Start of Supplied information
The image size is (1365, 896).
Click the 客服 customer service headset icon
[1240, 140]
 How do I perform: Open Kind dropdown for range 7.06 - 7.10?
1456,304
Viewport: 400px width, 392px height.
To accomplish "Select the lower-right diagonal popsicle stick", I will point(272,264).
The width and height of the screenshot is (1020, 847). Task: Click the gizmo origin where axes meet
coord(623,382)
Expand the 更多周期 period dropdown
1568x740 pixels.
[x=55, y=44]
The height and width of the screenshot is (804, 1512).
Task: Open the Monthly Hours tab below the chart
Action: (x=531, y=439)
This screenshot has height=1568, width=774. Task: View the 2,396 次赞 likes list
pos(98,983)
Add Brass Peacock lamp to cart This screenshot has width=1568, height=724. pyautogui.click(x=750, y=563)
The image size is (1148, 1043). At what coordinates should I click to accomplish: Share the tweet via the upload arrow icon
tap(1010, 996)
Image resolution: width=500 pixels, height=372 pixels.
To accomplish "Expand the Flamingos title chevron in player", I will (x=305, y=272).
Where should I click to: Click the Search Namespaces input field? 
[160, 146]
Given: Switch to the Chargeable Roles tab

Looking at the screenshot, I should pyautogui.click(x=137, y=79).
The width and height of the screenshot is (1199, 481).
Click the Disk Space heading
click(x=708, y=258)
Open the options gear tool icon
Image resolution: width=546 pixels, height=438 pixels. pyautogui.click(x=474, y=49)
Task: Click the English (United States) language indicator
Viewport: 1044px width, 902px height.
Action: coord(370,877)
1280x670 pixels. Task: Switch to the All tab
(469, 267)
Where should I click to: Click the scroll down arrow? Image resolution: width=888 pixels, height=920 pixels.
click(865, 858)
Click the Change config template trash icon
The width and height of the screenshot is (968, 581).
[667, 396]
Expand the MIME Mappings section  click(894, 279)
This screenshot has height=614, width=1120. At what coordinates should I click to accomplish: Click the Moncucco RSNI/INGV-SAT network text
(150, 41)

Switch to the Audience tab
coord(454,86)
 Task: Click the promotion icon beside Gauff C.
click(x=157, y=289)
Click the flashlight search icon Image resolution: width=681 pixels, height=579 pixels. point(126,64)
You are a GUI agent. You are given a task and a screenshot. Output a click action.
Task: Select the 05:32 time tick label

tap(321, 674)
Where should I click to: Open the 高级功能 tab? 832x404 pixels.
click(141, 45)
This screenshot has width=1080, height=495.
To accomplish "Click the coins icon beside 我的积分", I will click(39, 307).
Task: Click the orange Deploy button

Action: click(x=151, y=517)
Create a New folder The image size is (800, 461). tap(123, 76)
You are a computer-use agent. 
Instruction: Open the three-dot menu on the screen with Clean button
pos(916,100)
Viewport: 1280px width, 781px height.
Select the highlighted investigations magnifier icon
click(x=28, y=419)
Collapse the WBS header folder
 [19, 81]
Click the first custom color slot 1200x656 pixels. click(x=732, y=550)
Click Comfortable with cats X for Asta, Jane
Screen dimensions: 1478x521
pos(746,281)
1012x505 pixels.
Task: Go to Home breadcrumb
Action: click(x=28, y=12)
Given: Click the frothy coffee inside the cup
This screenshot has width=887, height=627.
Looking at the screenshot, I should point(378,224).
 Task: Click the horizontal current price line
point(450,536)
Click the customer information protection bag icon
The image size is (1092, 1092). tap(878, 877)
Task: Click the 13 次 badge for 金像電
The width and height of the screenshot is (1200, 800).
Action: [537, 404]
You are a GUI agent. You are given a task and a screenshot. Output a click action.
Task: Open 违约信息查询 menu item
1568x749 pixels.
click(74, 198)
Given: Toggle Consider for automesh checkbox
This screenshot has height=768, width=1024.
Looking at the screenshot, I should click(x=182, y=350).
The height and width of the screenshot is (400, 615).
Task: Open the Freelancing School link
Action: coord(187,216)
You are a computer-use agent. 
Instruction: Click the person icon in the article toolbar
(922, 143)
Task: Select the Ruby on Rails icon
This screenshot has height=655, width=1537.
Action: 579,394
End of Supplied information
**What you will do:** Copy out the records word for word, starting at the first line and ending with the line that contains "click(x=157, y=289)".

**Written solution:**
The image size is (1365, 896).
Click the 客服 customer service headset icon
[1240, 140]
 How do I perform: Open Kind dropdown for range 7.06 - 7.10?
1456,304
Viewport: 400px width, 392px height.
To accomplish "Select the lower-right diagonal popsicle stick", I will point(272,264).
The width and height of the screenshot is (1020, 847). Task: Click the gizmo origin where axes meet
coord(623,382)
Expand the 更多周期 period dropdown
1568x740 pixels.
[x=55, y=44]
The height and width of the screenshot is (804, 1512).
Task: Open the Monthly Hours tab below the chart
Action: (x=531, y=439)
This screenshot has height=1568, width=774. Task: View the 2,396 次赞 likes list
pos(98,983)
Add Brass Peacock lamp to cart This screenshot has width=1568, height=724. pyautogui.click(x=750, y=563)
The image size is (1148, 1043). At what coordinates should I click to accomplish: Share the tweet via the upload arrow icon
tap(1010, 996)
Image resolution: width=500 pixels, height=372 pixels.
To accomplish "Expand the Flamingos title chevron in player", I will (x=305, y=272).
Where should I click to: Click the Search Namespaces input field? 
[160, 146]
Given: Switch to the Chargeable Roles tab

Looking at the screenshot, I should pyautogui.click(x=137, y=79).
The width and height of the screenshot is (1199, 481).
Click the Disk Space heading
click(x=708, y=258)
Open the options gear tool icon
Image resolution: width=546 pixels, height=438 pixels. pyautogui.click(x=474, y=49)
Task: Click the English (United States) language indicator
Viewport: 1044px width, 902px height.
Action: coord(370,877)
1280x670 pixels. Task: Switch to the All tab
(469, 267)
Where should I click to: Click the scroll down arrow? Image resolution: width=888 pixels, height=920 pixels.
click(865, 858)
Click the Change config template trash icon
The width and height of the screenshot is (968, 581).
[667, 396]
Expand the MIME Mappings section  click(894, 279)
This screenshot has height=614, width=1120. At what coordinates should I click to accomplish: Click the Moncucco RSNI/INGV-SAT network text
(150, 41)

Switch to the Audience tab
coord(454,86)
 Task: Click the promotion icon beside Gauff C.
click(x=157, y=289)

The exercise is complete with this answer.